The Student News Site of Macalester College

The Mac Weekly

The Student News Site of Macalester College

The Mac Weekly

A road trip through the mind of David Foster Wallace

By Zac Farber

In March 1996, Rolling Stone dispatched David Lipsky to Bloomington, Ill., to profile David Foster Wallace, whose novel “Infinite Jest” had obtained a “miasma of hype,” in Wallace’s terms, “that feeds on itself.” Lipsky joined Wallace for the final five days of the “Infinite Jest” book tour, but Rolling Stone scrapped the article until Wallace’s suicide more than a decade later, when Lipsky sifted through the tapes from their road trip to form the basis of a National Magazine Award-winning story. This April, Broadway Books will publish Lipsky’s 300-page long transcription of his time with Wallace.As a book, “Although of Course You End Up Becoming Yourself: A Road Trip With David Foster Wallace” is extremely odd and occasionally mesmerizing. It may be a valuable resource for scholarly appreciation of Wallace’s work, but it is often tedious to read. Consumed, as it is, with Lipsky’s reportorial needs–to nail down facts, to elicit colorful quotations, etc.–the transcript is as much an exploration of the exigencies of magazine journalism as of the contours of Wallace’s mind.
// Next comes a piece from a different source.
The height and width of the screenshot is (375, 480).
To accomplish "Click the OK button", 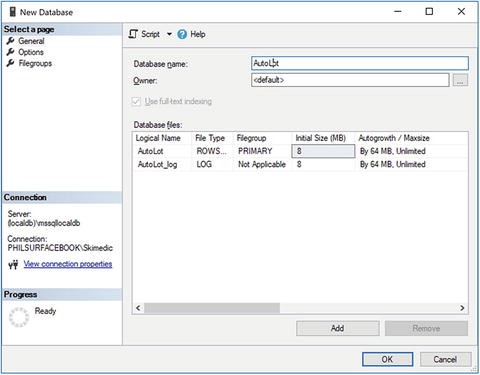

That the transcript is printable at all is testament to Wallace’s verbal facility; his proclivity for insight and wit is nearly as sharp in his spoken words as his written. On the futility of jealousy: “There’s no keen, exquisite pleasure that corresponds with the keen, exquisite pain of envying somebody older.” On entertainment: It “lies on the addictive continuum, and we’re saved right now because it’s just not all that good.” On surrealism: “Surrealism doesn’t work. I mean, most of the word surrealism is realism, you know? It’s extra -realism, it’s something on top of realism.”

The book is also spattered with biographical gems. The Barney towel he used as a window curtain; the Alanis Morissette obsession (“She’s pretty, but she’s pretty in a sloppy, very human way.”); the odd jobs as a security guard and a towel boy at a health club; the time he walked out of an Us Magazine photo shoot; how, while writing “Infinite Jest,” he listened to Nirvana and “this woman named Enya, who’s Scottish.”

But many of these tidbits made it into Lipsky’s Rolling Stone piece, and Lipsky’s insistent questions on a narrow range of topics (the perks of fame, Wallace’s history of depression and drug use) yield redundant answers and narrative stagnancy. On at least ten occasions, Lipsky asks some form of the question “What’s it like to suddenly [wake] up to find [your]self famous?” Lipsky’s agenda is clear: he’s trying to coax Wallace into an expression of glee at his serendipitous success–a success Lipsky cops to craving. But Wallace invariably responds cautiously, mindful of the “paradoxical link” between ambitions and exposure. “The worst thing about having a lot of attention paid to you,” he says, “is that [if] bad attention hurts you, then you realize the caliber of the weapon that’s pointed at you has gone way up. Has gone from like a .22 to a .45. You know?” Lipsky, writing in bracketed annotations, tries to portray his younger self’s preoccupation as a lesson in the desires of youth. “I’m younger than him,” Lipsky writes, “and this is, I see, paramount in my mind: that he must feel an accomplishment here.” But Lipsky’s stubbornness on this point casts a pallor of tedium over the tone and content of many sections of the book.

Lipsky’s transcript makes pleasant reading for academics, the literati, and hard-core Wallace disciples, but the more casual reader may be better served by reading Lipsky’s Rolling Stone profile.